◆ Required work ◆
Continue the passage on the lockdown survey study's measures and procedure, starting right after its final sentence.

◆ Excerpted text ◆
--------------------------------------------------

In addition to the measures described above, participants were asked to complete (as part of a larger project) a survey including descriptive demographics, and measures of positive and negative mood (Positive and Negative Affect Schedule, PANAS: Watson et al., 1988), coping strategies (Coping Orientation to Problems Experienced-28, Brief-COPE: Carver, 1997), perceived social support (Multidimensional Scale of Perceived Social Support, MSPSS: Zimet et al., 1988), and overall feelings of wellbeing (Satisfaction with Life Scale, SWLS: Diener et al., 1985). Scores from these measures were used in the multiple imputation of missing data we describe below.

Procedure

Potential participants were contacted just after the state-of-alarm declaration through an institutional webmail message advertising the study, and directed to further information through a link at the University online teaching system. This link gave access to a Google Forms survey that informed participants about the study and required informed consent in order to proceed. Participants were informed that they would be contacted again for further participation (filling out the same survey at a later time) once or twice more, depending on the duration of the lockdown period. Ultimately, data collection was carried out at three time-waves (W1, W2, and W3). W1 took place a few days after the declaration of state-of-alarm (March 18–22). W2 took place approximately one month later (April 15–19). W3 took place just after the beginning of the gradual de-escalation of lockdown measures (May 13–17).

--------------------------------------------------

◆ Excerpted records ◆
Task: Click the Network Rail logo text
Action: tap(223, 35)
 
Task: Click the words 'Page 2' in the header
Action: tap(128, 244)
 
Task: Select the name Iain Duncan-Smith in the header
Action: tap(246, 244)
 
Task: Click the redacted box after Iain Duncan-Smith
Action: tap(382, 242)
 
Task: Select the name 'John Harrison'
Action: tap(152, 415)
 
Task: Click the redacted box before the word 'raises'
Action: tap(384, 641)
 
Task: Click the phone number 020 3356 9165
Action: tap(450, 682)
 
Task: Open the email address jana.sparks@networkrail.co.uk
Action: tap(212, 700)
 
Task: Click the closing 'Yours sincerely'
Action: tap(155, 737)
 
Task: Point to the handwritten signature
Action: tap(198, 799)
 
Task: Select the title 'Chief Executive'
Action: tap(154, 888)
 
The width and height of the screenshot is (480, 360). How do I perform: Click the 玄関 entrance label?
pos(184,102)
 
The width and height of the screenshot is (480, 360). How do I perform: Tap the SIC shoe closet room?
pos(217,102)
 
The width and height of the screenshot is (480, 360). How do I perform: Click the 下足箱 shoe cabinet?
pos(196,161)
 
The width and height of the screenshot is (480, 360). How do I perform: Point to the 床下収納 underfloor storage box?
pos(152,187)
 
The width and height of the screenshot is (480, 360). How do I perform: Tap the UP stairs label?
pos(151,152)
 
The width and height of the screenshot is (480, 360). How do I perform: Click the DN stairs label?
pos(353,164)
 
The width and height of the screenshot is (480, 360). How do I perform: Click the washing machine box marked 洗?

--------------------------------------------------

◆ Result ◆
Data analysis strategy

Multiple imputation of missing data

A total of 197 participants returned complete surveys at least at two of three, longitudinally collected data waves (W1, W2, & W3). Of these, 129 participants returned complete surveys at each of the three waves, and 68 participants returned completed surveys at any two of the three waves. The data missing from the 68 participants at one of the three waves was replaced by creating 10 imputed data sets using the Multiple Imputation method available in SPSS v26 and as described by van Ginkel (2014).

Taking in consideration all three waves (197 × 3 = 591), the amount of imputed data per data set amounts to 11.5% of the analyzed data set (or 68/591). The missing scores for psychological inflexibility and mental health symptoms at any of the three waves were imputed using the data available from the two non-missing waves and including all of the variables that were used in the larger project (see Measures section above). We would like to note that the analyses we report here were replicated with the smaller sample of 129 participants that participated in the three data waves. The results from the smaller and the imputed data sets yielded findings that were identical with regard to statistical significance patterns, and revealed no more than negligible differences with regard to estimated effect sizes.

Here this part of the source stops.